The candidates for mayor returned to familiar territory in the second debate of the campaign season when they argued their positions in front of the Chicago Sun-Times editorial board Friday.
The five men once again focused on budget woes, pension troubles, and crime.
Mayor Rahm Emanuel offered few specifics on his budget proposals, saying his plans will be highlighted in the October budget. He did, however, pledge to not raise property taxes in the operating budget.
He touted his latest pension solution, which increased employee contributions by 29 percent and trimmed benefits to shore up the underfunded Municipal Employees and Laborers pensions.
“Some people think we should just tax our way to a balanced budget I rejected that,” Emanuel said Friday.
Emanuel repeated his calls for a balanced budget that “puts money in the rainy day fund,” but offered few specifics for how he plans to handle the growing need for pension funds.
“We have a big challenge ahead of us, but I do think the past tells us where we’re going to go,” he said.
Few candidates offered solutions of their own.
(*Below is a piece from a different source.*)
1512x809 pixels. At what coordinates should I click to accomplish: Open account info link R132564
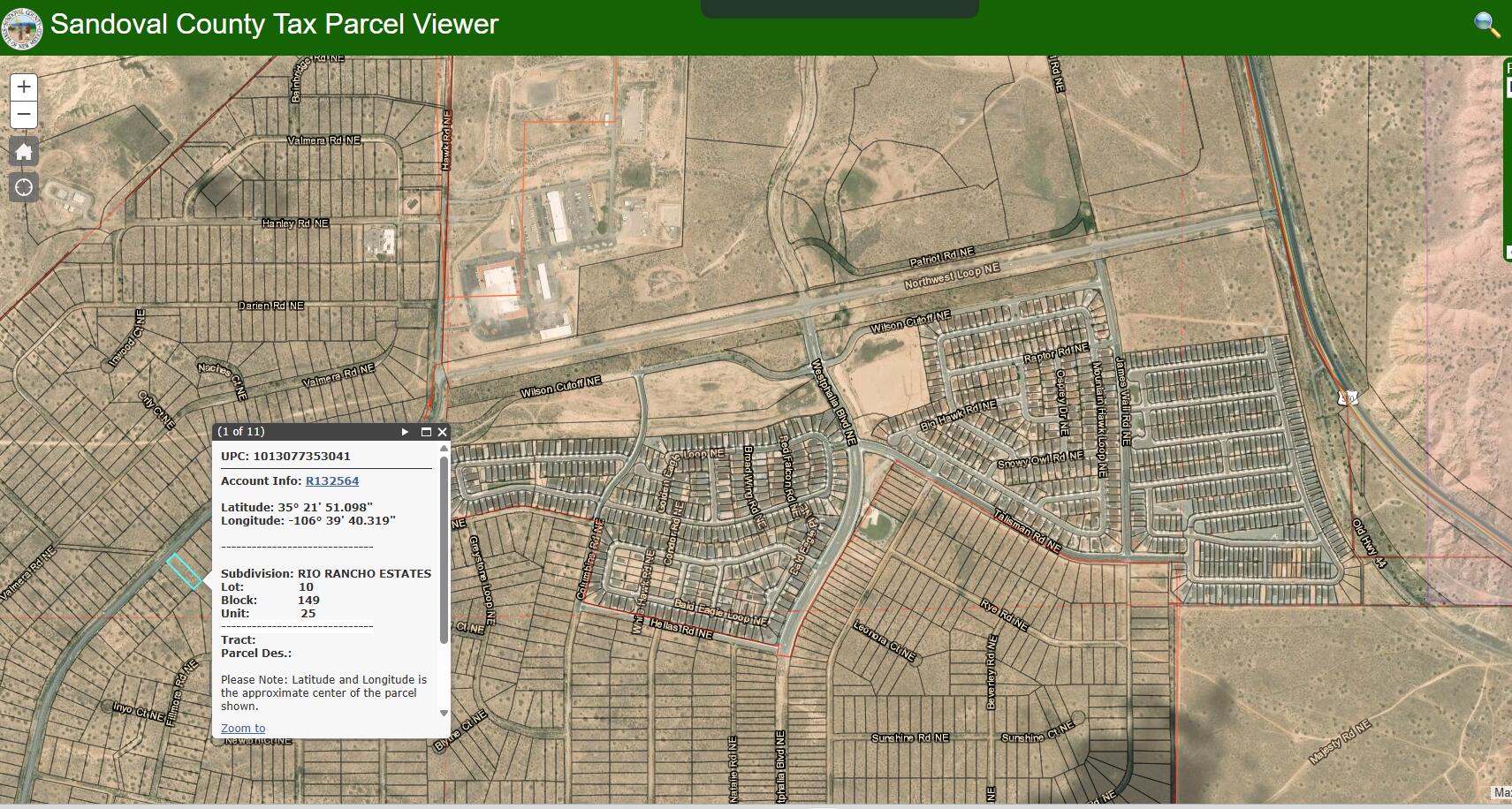pos(332,481)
Alderman Bob Fioretti said he opposed an increase in property taxes and said he would look into TIF funds and possibly even a commuter tax.
“A pension is guarantee and we need to find the revenue for it,” he said. “I’m not talking about future employees I’m talking about what we owe now.”
Fioretti argued that “we need to put everything on the table,” except property tax increases.
Jesus “Chuy” Garcia said he would look to find revenue in the city’s ever-growing transportation departments and William “Dock Walls” said the solution may lie in allowing for more competition in contract bidding in the city.
Following pensions, the session turned to another highly debated topic in the city—the closing of 50 public schools in Chicago.
The shuttering of dozens of CPS schools is a move candidates have targeted Mayor Rahm Emanuel for.
“Nobody in their right mind would close 50 schools,” said Willie Wilson, who argued that the move hindered some of the city’s poverty-plagued neighborhoods. “Parents can’t think about education at the moment when they’re thinking about their kid getting killed.”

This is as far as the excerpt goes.